((
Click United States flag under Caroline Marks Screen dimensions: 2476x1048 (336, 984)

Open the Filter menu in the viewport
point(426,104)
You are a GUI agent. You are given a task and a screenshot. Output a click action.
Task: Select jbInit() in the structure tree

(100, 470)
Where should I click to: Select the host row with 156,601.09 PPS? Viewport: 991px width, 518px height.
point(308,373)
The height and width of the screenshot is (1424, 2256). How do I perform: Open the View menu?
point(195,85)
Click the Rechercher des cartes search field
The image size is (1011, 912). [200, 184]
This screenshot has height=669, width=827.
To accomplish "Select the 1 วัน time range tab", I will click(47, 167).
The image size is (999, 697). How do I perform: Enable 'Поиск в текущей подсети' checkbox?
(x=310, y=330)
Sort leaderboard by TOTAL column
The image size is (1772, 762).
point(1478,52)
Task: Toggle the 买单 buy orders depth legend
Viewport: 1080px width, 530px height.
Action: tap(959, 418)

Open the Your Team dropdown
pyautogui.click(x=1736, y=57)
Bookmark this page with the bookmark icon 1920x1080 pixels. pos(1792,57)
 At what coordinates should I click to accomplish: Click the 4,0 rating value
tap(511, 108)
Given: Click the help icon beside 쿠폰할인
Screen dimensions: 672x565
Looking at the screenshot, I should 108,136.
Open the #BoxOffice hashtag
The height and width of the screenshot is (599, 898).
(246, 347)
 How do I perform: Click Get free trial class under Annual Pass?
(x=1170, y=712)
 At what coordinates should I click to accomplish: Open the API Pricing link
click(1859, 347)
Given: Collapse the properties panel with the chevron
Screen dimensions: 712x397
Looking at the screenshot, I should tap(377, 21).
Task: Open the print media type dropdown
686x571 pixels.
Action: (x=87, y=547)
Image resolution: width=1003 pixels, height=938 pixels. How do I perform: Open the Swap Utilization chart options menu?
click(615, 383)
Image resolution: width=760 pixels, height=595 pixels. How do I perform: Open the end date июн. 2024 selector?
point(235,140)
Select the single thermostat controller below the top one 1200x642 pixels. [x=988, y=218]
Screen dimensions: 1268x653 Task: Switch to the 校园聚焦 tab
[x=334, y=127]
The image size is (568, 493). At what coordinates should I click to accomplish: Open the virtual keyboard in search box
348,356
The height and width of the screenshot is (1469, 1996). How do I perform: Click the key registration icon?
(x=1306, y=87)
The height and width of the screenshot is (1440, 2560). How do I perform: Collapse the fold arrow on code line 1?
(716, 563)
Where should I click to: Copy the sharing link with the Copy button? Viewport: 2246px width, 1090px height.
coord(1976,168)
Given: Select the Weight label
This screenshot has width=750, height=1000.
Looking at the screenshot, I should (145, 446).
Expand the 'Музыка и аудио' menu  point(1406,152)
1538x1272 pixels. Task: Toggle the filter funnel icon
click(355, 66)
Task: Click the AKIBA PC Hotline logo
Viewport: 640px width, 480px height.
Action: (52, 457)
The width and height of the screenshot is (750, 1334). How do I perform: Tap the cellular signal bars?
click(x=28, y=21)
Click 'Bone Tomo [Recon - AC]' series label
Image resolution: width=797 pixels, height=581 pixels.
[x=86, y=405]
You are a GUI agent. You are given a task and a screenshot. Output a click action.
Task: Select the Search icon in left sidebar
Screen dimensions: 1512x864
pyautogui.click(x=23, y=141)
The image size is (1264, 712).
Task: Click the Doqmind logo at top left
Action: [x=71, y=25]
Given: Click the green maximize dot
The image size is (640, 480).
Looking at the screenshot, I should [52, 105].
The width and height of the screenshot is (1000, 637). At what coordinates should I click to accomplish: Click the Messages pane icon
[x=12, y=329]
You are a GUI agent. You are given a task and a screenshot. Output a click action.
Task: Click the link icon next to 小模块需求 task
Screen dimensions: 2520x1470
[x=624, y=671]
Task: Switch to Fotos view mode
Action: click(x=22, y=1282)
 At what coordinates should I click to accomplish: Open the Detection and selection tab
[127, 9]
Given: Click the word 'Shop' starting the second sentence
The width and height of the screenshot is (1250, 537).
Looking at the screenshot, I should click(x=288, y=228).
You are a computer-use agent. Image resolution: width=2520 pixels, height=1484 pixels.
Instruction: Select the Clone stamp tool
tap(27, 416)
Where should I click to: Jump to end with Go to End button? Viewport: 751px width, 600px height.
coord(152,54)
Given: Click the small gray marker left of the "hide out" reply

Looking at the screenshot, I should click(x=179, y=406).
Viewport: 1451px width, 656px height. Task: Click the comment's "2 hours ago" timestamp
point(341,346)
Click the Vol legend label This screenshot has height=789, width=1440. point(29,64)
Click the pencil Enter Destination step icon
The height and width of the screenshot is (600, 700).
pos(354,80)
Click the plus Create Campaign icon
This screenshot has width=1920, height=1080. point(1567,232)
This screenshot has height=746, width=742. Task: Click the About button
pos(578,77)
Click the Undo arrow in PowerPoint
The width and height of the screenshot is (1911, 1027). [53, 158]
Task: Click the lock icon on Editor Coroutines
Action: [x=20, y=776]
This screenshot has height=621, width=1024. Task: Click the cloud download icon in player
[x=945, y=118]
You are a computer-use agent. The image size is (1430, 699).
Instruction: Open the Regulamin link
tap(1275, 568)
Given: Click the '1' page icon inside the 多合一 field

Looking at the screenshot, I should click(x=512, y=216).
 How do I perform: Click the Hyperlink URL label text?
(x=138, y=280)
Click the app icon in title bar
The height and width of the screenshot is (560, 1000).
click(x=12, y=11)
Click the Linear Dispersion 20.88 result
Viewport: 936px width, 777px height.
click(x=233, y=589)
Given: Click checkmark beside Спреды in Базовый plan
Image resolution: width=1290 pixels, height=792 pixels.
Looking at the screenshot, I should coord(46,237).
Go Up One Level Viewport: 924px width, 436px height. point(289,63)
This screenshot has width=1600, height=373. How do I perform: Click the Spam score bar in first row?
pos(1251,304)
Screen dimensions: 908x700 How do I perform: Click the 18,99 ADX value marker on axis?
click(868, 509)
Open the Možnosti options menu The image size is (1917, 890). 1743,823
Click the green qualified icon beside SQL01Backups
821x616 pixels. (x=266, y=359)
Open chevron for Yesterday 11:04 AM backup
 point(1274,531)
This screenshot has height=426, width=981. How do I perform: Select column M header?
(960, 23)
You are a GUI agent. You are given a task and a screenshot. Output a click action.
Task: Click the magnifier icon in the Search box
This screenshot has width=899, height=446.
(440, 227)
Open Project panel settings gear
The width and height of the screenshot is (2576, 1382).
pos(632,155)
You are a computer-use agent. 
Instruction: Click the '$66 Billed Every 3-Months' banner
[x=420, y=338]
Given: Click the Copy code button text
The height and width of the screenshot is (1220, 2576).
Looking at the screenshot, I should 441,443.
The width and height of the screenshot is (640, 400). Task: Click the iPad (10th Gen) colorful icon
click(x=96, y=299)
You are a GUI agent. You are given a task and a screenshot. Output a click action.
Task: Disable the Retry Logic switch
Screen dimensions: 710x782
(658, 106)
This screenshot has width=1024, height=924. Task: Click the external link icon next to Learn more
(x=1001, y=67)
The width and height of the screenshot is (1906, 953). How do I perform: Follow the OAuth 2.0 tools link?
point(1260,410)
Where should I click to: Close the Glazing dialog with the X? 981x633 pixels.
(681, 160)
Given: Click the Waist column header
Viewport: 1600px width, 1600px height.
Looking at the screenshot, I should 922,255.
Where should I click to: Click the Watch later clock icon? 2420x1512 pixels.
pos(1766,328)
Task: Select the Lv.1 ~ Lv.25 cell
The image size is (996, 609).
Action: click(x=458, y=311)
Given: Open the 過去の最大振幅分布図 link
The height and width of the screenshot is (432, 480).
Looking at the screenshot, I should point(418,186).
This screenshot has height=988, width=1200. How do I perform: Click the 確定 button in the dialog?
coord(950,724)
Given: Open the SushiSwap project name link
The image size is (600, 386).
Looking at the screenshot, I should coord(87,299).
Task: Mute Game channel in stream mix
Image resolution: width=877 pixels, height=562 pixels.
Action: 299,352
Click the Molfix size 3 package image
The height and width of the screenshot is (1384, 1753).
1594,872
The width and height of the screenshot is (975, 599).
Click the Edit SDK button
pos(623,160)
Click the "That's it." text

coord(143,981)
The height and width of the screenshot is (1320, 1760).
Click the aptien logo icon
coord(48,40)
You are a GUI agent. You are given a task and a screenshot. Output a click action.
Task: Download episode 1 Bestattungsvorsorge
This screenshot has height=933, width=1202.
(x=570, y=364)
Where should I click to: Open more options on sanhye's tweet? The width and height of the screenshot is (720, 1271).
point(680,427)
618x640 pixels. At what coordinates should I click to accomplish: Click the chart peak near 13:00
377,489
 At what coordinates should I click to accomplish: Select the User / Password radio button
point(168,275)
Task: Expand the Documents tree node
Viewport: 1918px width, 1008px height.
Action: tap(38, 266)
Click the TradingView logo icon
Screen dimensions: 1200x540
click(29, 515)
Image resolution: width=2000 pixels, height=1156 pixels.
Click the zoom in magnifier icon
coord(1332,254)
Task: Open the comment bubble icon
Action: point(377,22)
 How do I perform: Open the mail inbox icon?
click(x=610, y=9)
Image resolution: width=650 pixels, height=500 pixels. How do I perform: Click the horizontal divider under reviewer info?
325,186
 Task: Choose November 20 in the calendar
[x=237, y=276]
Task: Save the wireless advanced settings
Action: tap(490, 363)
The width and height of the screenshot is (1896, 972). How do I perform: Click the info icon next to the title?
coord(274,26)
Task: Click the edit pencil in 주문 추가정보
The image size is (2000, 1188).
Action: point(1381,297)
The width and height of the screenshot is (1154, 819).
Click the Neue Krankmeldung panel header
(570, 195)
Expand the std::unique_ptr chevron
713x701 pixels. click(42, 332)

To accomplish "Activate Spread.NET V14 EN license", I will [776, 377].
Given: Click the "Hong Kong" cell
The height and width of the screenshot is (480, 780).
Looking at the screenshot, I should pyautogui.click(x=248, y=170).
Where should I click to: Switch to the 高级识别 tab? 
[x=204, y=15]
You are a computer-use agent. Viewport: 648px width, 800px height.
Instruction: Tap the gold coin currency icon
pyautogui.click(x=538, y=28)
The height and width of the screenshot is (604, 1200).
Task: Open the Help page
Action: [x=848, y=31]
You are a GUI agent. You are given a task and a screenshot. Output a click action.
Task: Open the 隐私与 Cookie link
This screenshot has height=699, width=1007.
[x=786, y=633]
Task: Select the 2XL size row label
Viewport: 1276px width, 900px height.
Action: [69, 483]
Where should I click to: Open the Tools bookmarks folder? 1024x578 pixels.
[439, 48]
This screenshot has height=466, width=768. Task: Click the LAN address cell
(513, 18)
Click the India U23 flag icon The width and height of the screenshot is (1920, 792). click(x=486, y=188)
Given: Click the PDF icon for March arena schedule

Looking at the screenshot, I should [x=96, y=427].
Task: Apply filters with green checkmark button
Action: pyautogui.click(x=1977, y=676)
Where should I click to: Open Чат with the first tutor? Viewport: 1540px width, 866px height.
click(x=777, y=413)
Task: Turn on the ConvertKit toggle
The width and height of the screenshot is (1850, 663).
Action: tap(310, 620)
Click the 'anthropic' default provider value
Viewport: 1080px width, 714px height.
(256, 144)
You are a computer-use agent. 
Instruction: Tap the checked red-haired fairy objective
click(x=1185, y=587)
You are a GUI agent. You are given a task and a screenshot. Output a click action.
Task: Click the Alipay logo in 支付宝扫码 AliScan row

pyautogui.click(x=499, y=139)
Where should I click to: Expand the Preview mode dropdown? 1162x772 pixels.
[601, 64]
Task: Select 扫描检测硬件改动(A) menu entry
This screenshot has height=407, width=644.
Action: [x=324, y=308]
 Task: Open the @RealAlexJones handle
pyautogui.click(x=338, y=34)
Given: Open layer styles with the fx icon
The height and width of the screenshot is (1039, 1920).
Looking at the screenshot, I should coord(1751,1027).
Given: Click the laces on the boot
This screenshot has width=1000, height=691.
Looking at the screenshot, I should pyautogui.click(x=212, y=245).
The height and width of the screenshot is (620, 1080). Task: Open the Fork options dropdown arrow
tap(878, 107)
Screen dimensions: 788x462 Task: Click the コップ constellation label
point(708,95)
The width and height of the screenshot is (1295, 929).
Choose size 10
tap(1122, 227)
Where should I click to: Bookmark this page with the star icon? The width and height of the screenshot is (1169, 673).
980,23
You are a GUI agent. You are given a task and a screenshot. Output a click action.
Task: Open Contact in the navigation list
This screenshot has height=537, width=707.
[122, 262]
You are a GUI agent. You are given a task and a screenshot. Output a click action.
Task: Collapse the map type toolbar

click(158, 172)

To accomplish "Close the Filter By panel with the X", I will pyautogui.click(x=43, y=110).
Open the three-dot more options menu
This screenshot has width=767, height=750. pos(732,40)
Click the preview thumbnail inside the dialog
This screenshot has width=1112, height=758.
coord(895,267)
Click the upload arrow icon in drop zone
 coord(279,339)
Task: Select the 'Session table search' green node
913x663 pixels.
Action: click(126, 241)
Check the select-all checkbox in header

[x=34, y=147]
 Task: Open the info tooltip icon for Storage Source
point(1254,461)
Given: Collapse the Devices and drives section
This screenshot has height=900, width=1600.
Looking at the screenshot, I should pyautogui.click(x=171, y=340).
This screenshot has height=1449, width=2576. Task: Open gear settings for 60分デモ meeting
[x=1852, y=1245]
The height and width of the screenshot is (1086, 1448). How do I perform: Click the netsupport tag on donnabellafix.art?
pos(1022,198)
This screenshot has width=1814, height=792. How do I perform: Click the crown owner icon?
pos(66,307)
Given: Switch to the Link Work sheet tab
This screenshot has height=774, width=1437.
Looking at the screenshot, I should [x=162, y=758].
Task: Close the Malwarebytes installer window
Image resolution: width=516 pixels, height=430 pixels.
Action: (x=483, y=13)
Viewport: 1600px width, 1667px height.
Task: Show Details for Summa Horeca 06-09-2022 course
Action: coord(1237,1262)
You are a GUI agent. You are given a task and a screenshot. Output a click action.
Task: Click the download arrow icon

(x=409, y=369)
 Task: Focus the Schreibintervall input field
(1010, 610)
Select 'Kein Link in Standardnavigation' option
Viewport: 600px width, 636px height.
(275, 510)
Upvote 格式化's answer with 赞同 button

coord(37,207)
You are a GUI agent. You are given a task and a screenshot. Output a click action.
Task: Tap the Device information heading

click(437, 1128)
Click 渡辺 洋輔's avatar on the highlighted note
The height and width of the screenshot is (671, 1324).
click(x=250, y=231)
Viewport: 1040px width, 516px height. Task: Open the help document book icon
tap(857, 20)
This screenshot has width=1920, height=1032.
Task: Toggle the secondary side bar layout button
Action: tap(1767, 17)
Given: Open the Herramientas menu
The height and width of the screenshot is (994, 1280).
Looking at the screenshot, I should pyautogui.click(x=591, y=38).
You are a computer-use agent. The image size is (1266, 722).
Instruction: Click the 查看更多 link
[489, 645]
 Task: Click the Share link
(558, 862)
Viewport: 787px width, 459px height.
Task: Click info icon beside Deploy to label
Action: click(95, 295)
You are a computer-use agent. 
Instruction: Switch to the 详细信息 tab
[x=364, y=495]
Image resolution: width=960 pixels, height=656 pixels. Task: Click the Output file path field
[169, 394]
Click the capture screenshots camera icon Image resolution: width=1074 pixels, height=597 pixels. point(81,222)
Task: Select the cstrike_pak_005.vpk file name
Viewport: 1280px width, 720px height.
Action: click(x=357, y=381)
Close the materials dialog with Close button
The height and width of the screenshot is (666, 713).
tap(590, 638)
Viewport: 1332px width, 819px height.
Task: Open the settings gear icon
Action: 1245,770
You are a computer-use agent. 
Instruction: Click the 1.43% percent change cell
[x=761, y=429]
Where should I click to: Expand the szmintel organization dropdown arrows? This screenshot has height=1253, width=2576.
))
→ **STATED GOAL**:
Copy the records from the line with "Task: Open the print media type dropdown" to the line with "click(615, 383)", both of those lines included, with no changes.

→ **IN RESPONSE**:
Task: Open the print media type dropdown
686x571 pixels.
Action: (x=87, y=547)
Image resolution: width=1003 pixels, height=938 pixels. How do I perform: Open the Swap Utilization chart options menu?
click(615, 383)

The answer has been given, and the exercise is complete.